L’incertitude sur l’évolution de l’affection chez ce chiot conduit à conseiller un suivi échocardiographique régulier. Il aurait été utile de connaître le devenir des anomalies avec la croissance de l’animal. Ce suivi a été décliné par les propriétaires.

Conclusion

La bicuspidie valvulaire aortique est une affection rare chez le chien. Elle peut être associée à d’autres malformations, telle une sténose pulmonaire dans le cas présent. Son incidence sur la fonction cardiaque est variable. Elle s’est révélée faible chez ce chiot.

Références

  • 1. Basso C, Boschello M, Perrone C et coll. An echocardiographic survey of primary school children for bicuspid aortic valve. Am. J. Cardiol . 2004 ; 93 : 661-663.
  • 2. Boon J. Acquired valvular disease. In : Boon J ed. Veterinary Echocardiography. 2nd ed. Ed. Wiley Blackwell, Oxford. 2011 : 309-313.
  • 3. Boon J. Evaluation of size, function and Hemodynamics. In : Boon J ed. Veterinary Echocardiography. 2nd ed. Ed. Wiley Blackwell, Oxford. 2011 : 234-236.
  • 4. Kettner F, Côté E, Kirberger RM. Quadricuspid aortic valve and associated abnormalities in a dog. J. Am. Anim. Hosp. Assoc. 2005 ; 41 : 406-412.
  • 5. Oliveira P, Domenech O, Silva J et coll. Retrospective review of congenital heart disease in 976 dogs. J. Vet. Intern. Med. 2011 ; 25 : 477-483.
  • 6. Schaefer B, Lewin M, Stout K et coll. The bicuspid aortic valve : an integrated phenotypic classification of leaflet morphology and aortic root shape. Hea rt. 2008 ; 94 : 1634-1638.
  • 7. Serres F, Chetboul V, Sampedrano C et coll. Ante-mortem diagnosis of persistent truncus arteriosus in an 8-year-old asymptomatic dog. Vet. Cardiol . 2009 ; 11 : 59-65.
  • 8. Serres F, Chetboul V, Sampedrano CC et coll. Quadricuspid aortic valve and associated abnormalities in the dog : report of six cases. J. Vet. Cardiol . 2008 ; 10 : 25-31.
  • 9. Sisson D, Riepe R. Congenital quadricuspid aortic valve anomaly in two dogs. J. Vet. Cardiol . 2000 ; 2(2): 23-26.
  • 10. Tuta E, Ekici F, Atalay S et coll. The prevalence for bicuspid aortic valve in newborns by echocardiographic screening. Am. Heart J. 2005 ; 150 : 513-515.
  • 11. Tzemos N, Therrien J, Yip J et coll. Outcomes in adults with bicuspid aortic valves. J. Am. Med. Assoc. 2008 ; 300 : 1317-1325.
  • 12. Visser LC, Scansen BA. Congenital bicuspid aortic valve in an English Bulldog. J. Vet. Cardiol . 2013 ; 15 : 87-92.

Conflit d’intérêts

    Points forts

    → La bicuspidie aortique est une malformation rare chez le chien, fréquente chez l’homme.
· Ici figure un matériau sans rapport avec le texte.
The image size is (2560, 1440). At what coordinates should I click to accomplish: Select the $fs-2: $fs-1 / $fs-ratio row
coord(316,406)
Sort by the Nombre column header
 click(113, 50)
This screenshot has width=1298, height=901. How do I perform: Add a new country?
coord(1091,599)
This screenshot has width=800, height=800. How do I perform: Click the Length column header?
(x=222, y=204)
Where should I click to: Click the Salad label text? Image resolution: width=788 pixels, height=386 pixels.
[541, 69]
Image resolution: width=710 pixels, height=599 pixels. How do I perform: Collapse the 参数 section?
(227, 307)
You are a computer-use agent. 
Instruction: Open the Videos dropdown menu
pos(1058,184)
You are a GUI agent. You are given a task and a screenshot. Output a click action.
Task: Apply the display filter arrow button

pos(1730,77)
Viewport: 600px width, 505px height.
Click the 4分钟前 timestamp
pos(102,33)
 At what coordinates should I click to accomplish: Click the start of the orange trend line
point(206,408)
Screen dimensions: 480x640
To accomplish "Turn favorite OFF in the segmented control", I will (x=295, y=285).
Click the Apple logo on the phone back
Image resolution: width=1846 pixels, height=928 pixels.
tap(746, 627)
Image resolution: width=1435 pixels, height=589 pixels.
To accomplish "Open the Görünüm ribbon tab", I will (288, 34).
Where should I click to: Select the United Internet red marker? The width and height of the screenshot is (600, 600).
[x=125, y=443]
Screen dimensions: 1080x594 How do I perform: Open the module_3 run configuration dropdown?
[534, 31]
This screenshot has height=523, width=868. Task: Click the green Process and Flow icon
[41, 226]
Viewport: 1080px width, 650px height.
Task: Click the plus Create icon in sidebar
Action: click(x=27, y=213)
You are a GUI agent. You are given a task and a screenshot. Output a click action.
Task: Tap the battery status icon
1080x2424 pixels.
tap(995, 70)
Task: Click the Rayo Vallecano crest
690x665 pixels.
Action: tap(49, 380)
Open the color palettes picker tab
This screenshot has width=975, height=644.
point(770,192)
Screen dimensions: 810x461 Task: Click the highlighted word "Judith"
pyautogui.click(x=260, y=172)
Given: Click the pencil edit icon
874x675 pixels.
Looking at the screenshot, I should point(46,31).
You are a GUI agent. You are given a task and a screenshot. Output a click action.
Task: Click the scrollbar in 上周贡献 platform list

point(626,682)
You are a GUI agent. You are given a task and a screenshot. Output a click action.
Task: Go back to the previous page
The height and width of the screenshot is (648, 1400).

    → D’autres malformations cardiaques sont souvent présentes conjointement.

    → Un souffle cardiaque systolique (en cas de sténose aortique associée) et/ou diastolique (en cas d’insuffisance aortique associée) est possible.

    → L’échocardiographie est l’examen de choix pour diagnostiquer une bicuspidie valvulaire aortique et en caractériser les conséquences.

    REMERCIEMENTS

    Merci au docteur Sabine Gagnet pour nous avoir référé ce cas.